EXERCISE TASK
Copy out the lines starting with the line containing "Task: Click the Search input field" and going on through the line containing "Action: click(x=937, y=422)", requests included, but scale every coordinate in the answers by 0.8 and round it to a whole number, with halves rounding up. Leave the pictures out.

INPUT MATERIAL
— begin —

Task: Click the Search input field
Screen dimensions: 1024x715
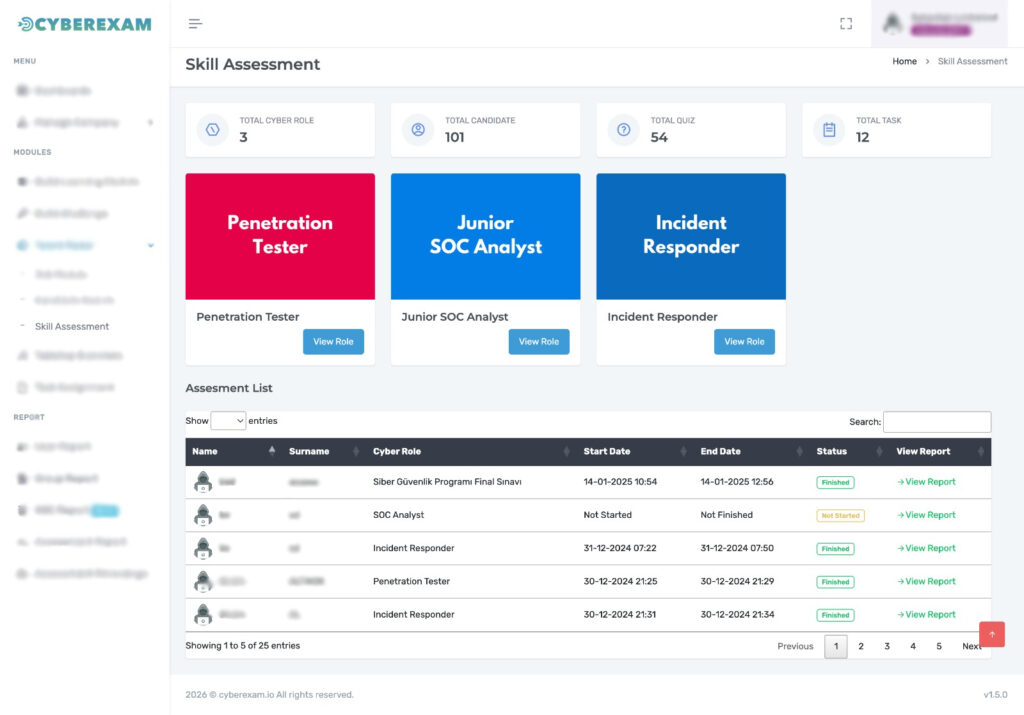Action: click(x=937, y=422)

— end —
— begin —

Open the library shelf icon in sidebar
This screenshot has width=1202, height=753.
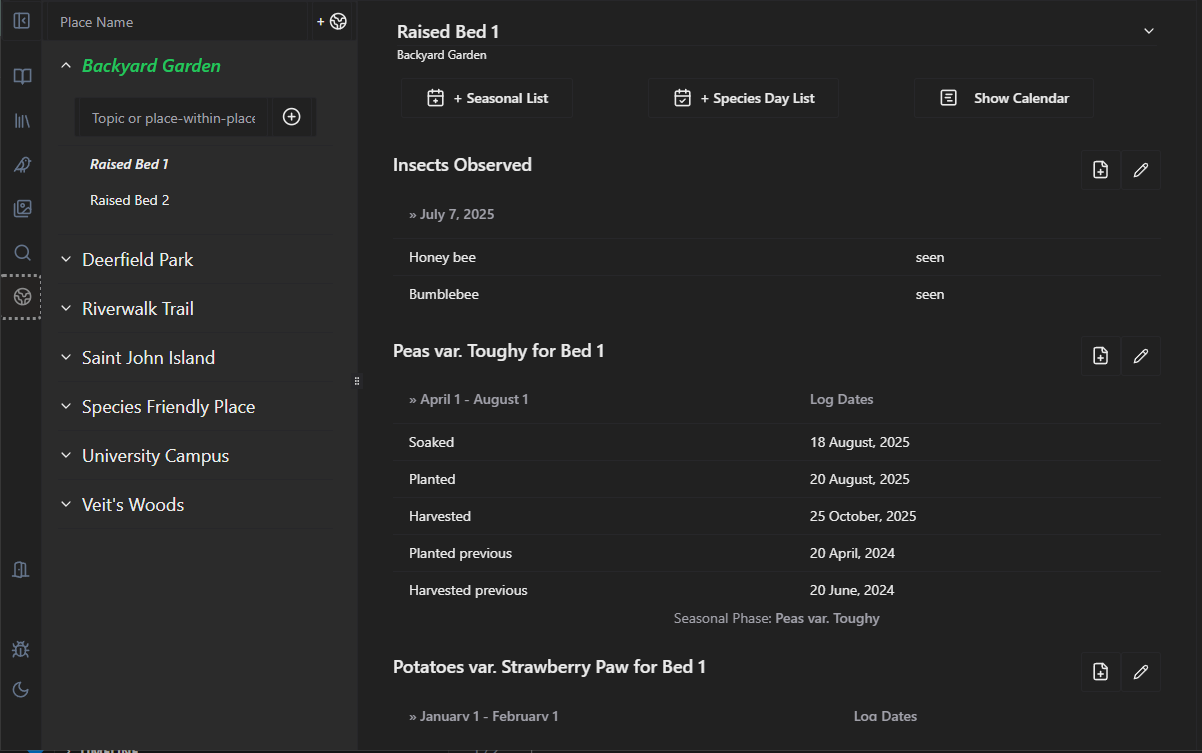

— end —

WORKED SOLUTION
Task: Click the Search input field
Screen dimensions: 1024x715
Action: click(x=750, y=338)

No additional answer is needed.